Extracted entries Start Marker

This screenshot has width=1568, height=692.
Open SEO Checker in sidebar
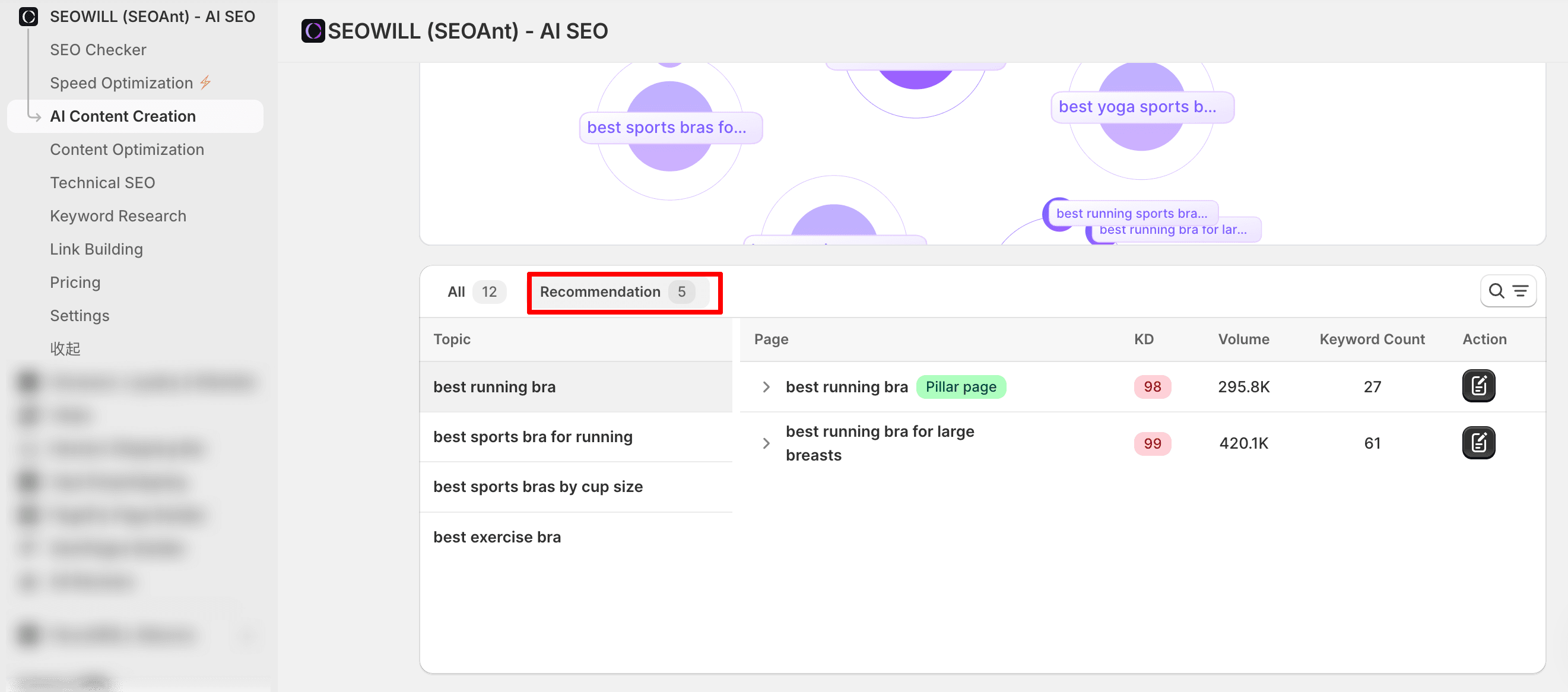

Extracted entries End Marker
Extracted entries Start Marker

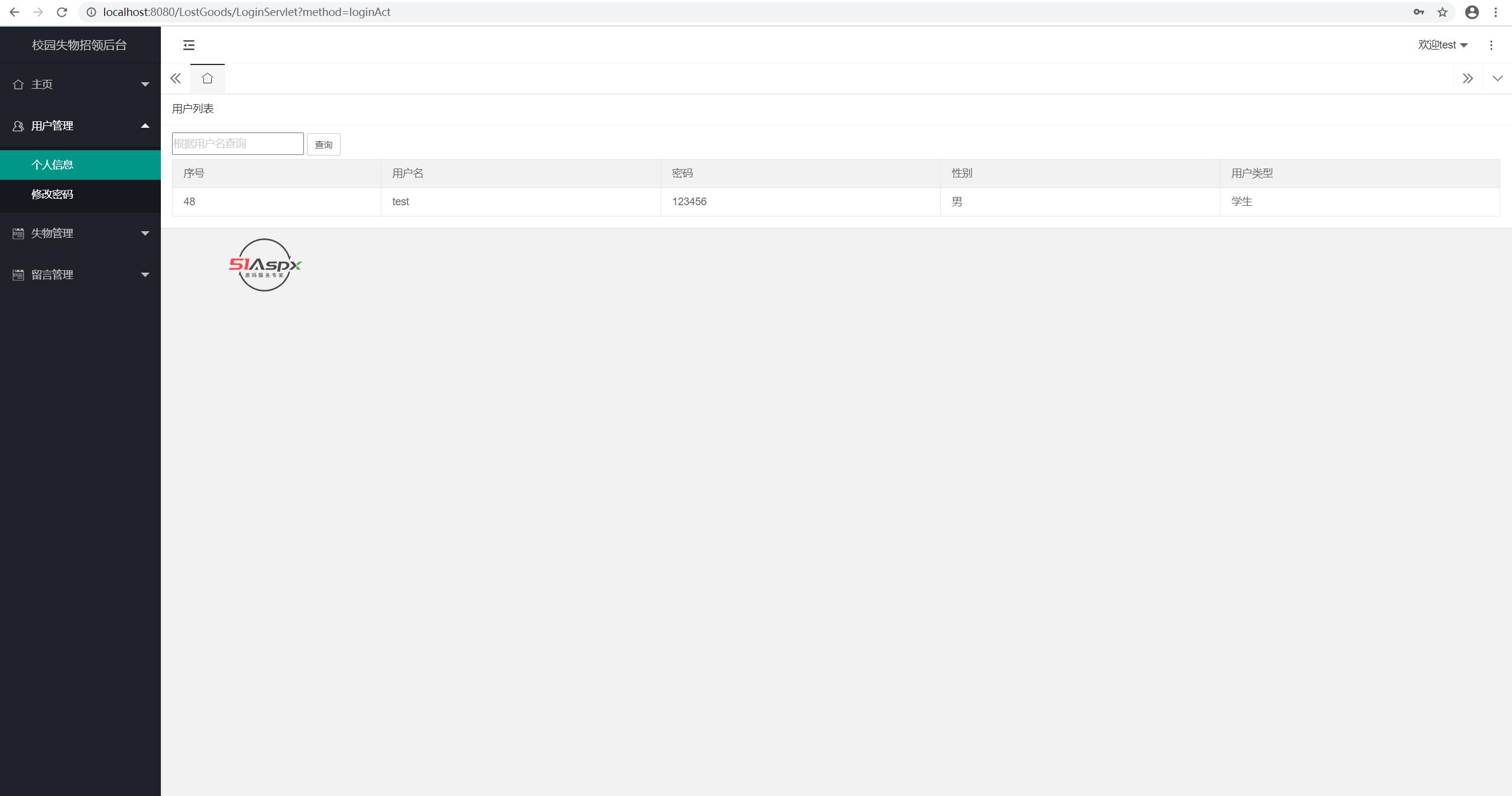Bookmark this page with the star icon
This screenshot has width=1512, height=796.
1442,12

Extracted entries End Marker

▶ **Problem to work on**
Using the listing above, return word for word each line from the one that has "This screenshot has width=1568, height=692." through the one that has "Open SEO Checker in sidebar", and no line outside that range.

▶ **Your response**
This screenshot has width=1568, height=692.
Open SEO Checker in sidebar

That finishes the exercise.